Warum hatte sie nie hinterfragt, dass da noch etwas sein könnte, ein Geheimnis, ein anderes Leben, wenn er seine Zeit wieder auf den Dachboden verbrachte?

Warum?

Das Foto verschwamm vor ihren Augen, doch sie klammerte sich weiter daran fest.

Es war das Einzige, was ihr Halt gab.

Plötzlich erschien eine grosse Hand in ihrem Blickfeld und als sie ihren Kopf hob, um zu Halli aufzusehen, lächelte er warm und einladend.

Er hatte ihre Tränen bestimmt bemerkt, auch sein Seitenblick auf die Fotografie in ihren Händen war ihr nicht entgangen, aber er stellte keine Fragen.

Und im Stillen war sie ihm dankbar dafür.

„Komm.
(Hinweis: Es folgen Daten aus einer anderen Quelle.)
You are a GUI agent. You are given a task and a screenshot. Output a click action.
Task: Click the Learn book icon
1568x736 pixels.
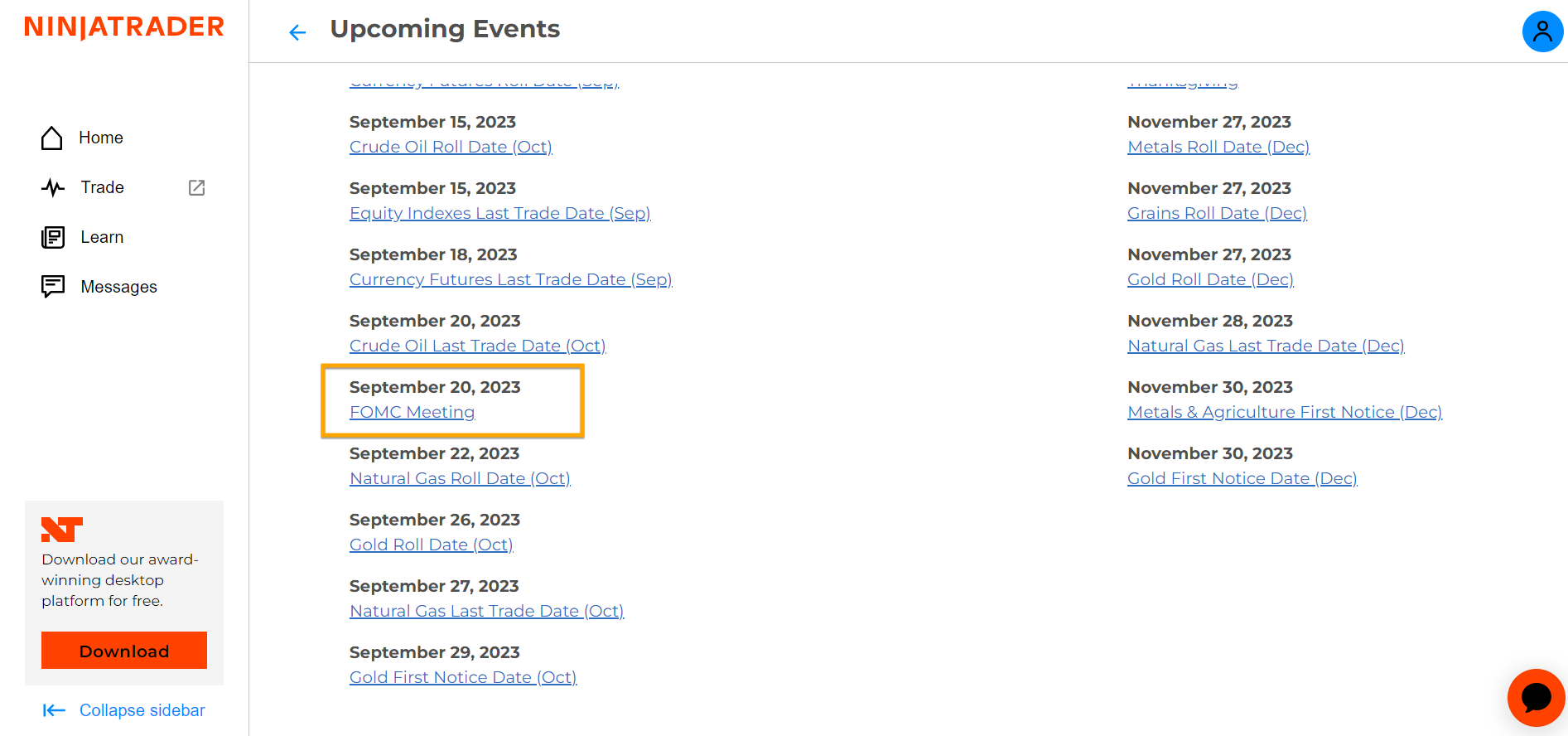[x=53, y=237]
Die Zeit ist günstig, nach oben zu fahren. Ich habe die Meisten etwas abgelenkt…“

Sie sah ihn fragend an, ergriff jedoch seine Hand und liess sich auf die Beine ziehen.

Einen Moment berührten sich ihre Körper, dann trat Halli einen Schritt zur Seite und gab ihr ein Zeichen, voranzugehen.

Verwundert betrachtete sie im Vorbeigehen die hochkonzentrierten Gesichter der Touristen, die nun ihre Blicke auf die grosse Orgel gerichtet hielten und es schien ihr, als würden sie leise zählen.

Sie drehte sich zu Halli um, der sie mit einem breiten Grinsen im Gesicht animierte, weiter zu gehen.

„Ich erklär es dir gleich.“

Als sie den Lift erreichten, öffnete sich gerade die Tür und eine Traube Menschen drängte nach draussen.

Halli schubste sie regelrecht in den leeren Lift hinein und es schien ihr, als machte er sich extra breit, dass ja keiner auf die Idee kommen sollte, mit ihnen gemeinsam nach oben zu fahren.

Seine Taktik schien aufzugehen, denn als sich die Lifttüren schlossen, waren sie noch immer allein.

Sie suchte seinen Blick und konnte sich ein Schmunzeln nicht verkneifen.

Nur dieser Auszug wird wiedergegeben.